_Stored rows:_
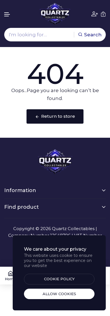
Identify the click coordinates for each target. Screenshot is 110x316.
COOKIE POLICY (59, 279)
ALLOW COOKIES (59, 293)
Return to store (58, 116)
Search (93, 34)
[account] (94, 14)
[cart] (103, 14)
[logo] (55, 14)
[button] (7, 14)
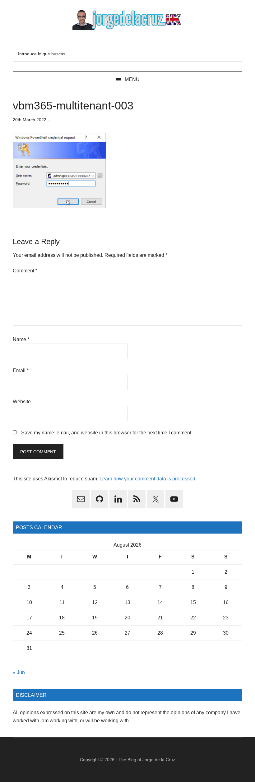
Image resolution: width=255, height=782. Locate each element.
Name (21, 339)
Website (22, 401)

==

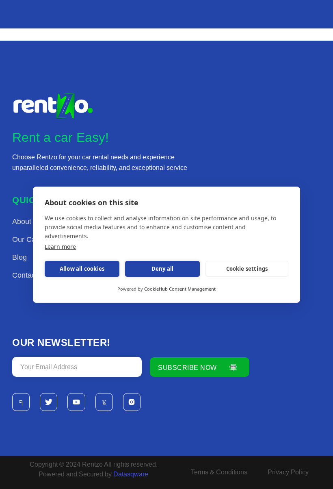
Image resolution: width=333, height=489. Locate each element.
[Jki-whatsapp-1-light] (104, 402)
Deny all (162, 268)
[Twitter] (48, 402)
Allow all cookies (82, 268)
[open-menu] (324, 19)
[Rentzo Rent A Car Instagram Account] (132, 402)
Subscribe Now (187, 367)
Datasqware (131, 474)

_Directions for this task:_ Convert the lines above, starting at the one containing "[Rentzo Rent A" and ending at the one containing "Datasqware (131, 474)", into a Markdown table with the columns Row and Line, omitting blank lines.

_Finished answer:_
| Row | Line |
|---|---|
| 1 | [Rentzo Rent A Car Instagram Account] (132, 402) |
| 2 | Subscribe Now (187, 367) |
| 3 | Datasqware (131, 474) |